The existing QuerySpan collects SourceColumns as a set of ColumnResource with empty Column field (table-level access). This is used for data masking to know which tables are accessed.

Step 1: Collect table-level access from RangeTable

Walk Query.RangeTable to collect all RTERelation entries. For each, emit a ColumnResource{Database: db, Schema: schema, Table: table, Column: ""}.

Step 2: Also collect from function body analysis

If function analysis produces additional source columns, merge them.

Step 3: Run tests checking sourcecolumns field

Expected: The sourcecolumns field in YAML matches.

Step 4: Commit

git commit -m "feat(pg): collect accessed tables for omni QuerySpan sourceColumns"

Task 10: Handle edge cases and error recovery

Files:

• Modify: bytebase/backend/plugin/parser/pg/query_span_omni.go

Step 1: ResourceNotFoundError handling

When omni's AnalyzeSelectStmt fails because a table/column doesn't exist, catch the error and return a partial QuerySpan with NotFoundError set, matching current behavior.

Step 2: FunctionNotSupportedError handling

When a function can't be analyzed, return partial results with the error flag set.

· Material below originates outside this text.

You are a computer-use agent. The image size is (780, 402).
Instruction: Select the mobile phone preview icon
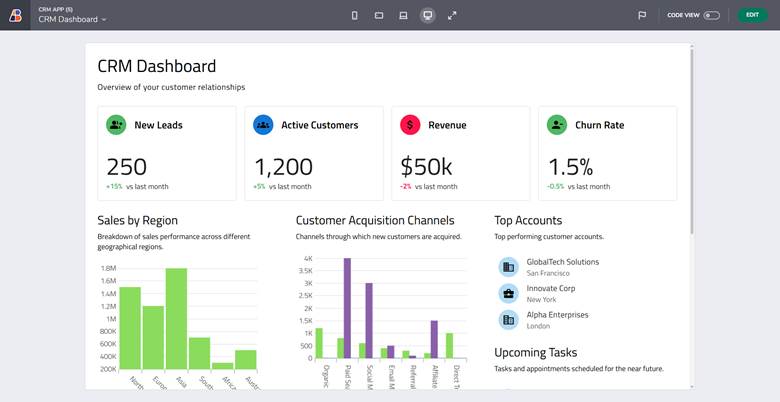click(355, 15)
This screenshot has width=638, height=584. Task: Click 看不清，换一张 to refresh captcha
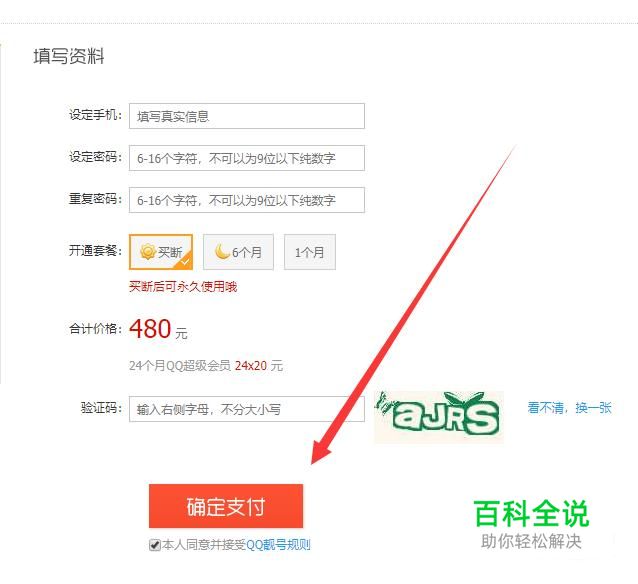coord(569,407)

Step 3: EXPLAIN statement handling

EXPLAIN SELECT ... should extract the inner SELECT. EXPLAIN ANALYZE returns just the access map without results. Check that classifyQueryType already handles this correctly.

Step 4: Run all 77 test cases

Run: go test -v -count=1 -run ^TestGetQuerySpan$ github.com/bytebase/bytebase/backend/plugin/parser/pg Expected: All 77 tests pass (46 query_span + 31 query_type).

Step 5: Commit

git commit -m "feat(pg): handle edge cases and error recovery in omni QuerySpan"

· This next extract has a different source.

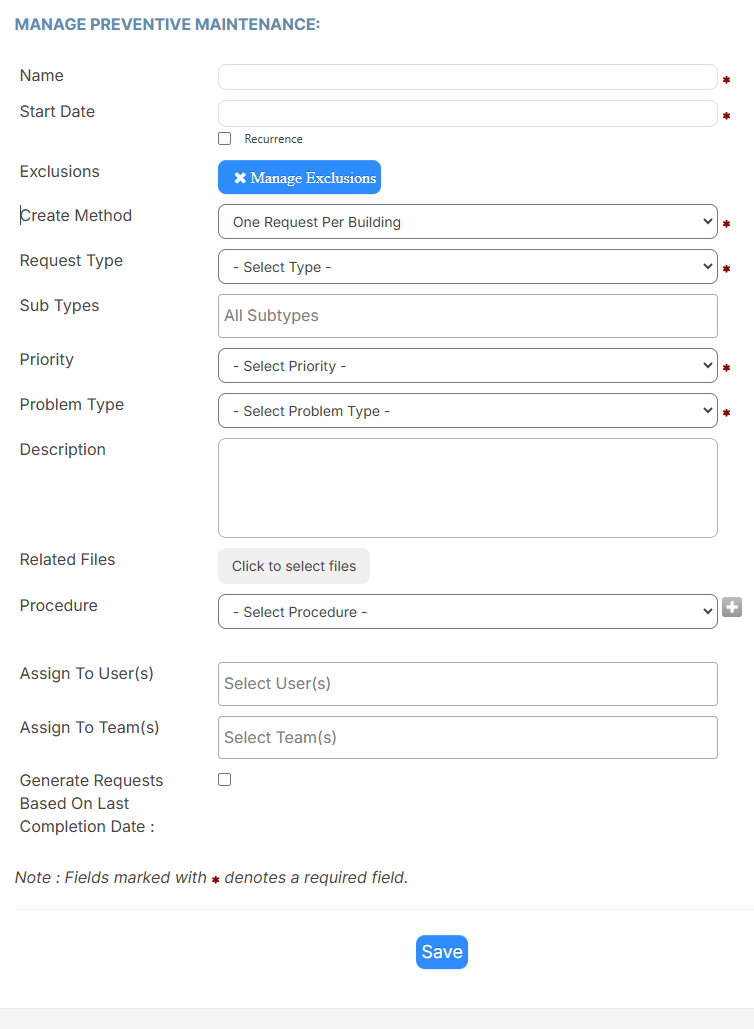Click to select files for Related Files
Image resolution: width=754 pixels, height=1029 pixels.
[294, 566]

Task 11: Clean up legacy ANTLR code

Files:

• Delete: bytebase/backend/plugin/parser/pg/query_span_extractor.go (3,868 lines)
• Delete: bytebase/backend/plugin/parser/pg/access_tables_antlr.go (96 lines)
• Modify: bytebase/backend/plugin/parser/pg/query_span.go (remove old extractor references)

Step 1: Remove old extractor file

Delete query_span_extractor.go entirely. If any helper functions are still needed by the UDF bridge (Task 8), extract them to a separate file first.

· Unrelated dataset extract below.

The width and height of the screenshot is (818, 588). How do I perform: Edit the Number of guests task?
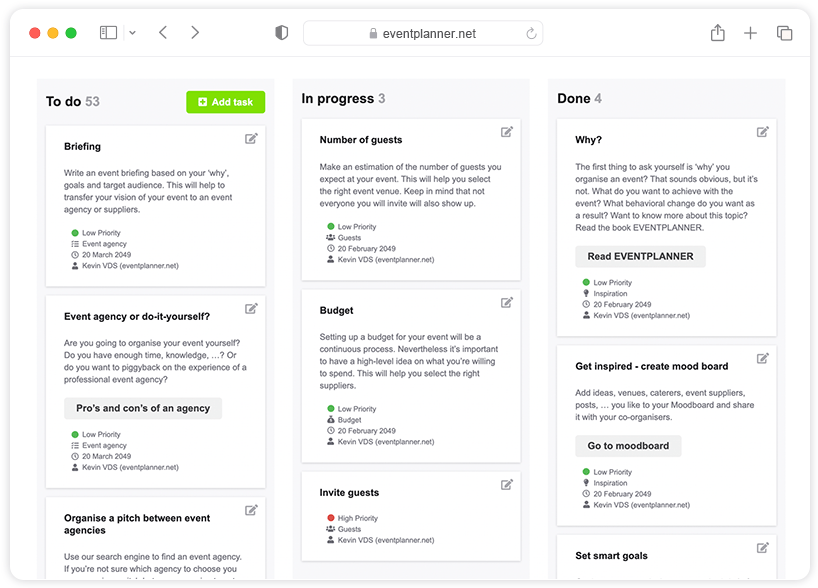point(507,132)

Step 2: Remove ANTLR access table extractor

Delete access_tables_antlr.go — replaced by access_tables.go which uses omni.

Step 3: Check for remaining ANTLR imports in the package

Run: grep -r "antlr4-go/antlr" bytebase/backend/plugin/parser/pg/query_span*.go Expected: No matches (all ANTLR usage removed from query span files).

Step 4: Run all tests one final time

Run: go test -v -count=1 -run ^TestGetQuerySpan$ github.com/bytebase/bytebase/backend/plugin/parser/pg Expected: All 77 tests pass.

Step 5: Run linter

Run: golangci-lint run --allow-parallel-runners bytebase/backend/plugin/parser/pg/... Expected: No issues.

Step 6: Build

Run: go build -ldflags "-w -s" -p=16 -o ./bytebase-build/bytebase ./backend/bin/server/main.go Expected: Builds successfully.

Step 7: Commit

git add -A bytebase/backend/plugin/parser/pg/
git commit -m "refactor(pg): remove legacy ANTLR QuerySpan extractor"

Task Summary

Net result: ~670 lines added, ~3,964 lines deleted = ~3,300 lines removed

Test Strategy

All 77 existing YAML test cases serve as the acceptance criteria. The test runner (query_span_test.go) is untouched — it calls GetQuerySpan() which is the entry point we're re-wiring. Tests should pass identically after migration.

Run the full test suite after each task. If a test fails, investigate before moving on — do not accumulate failures.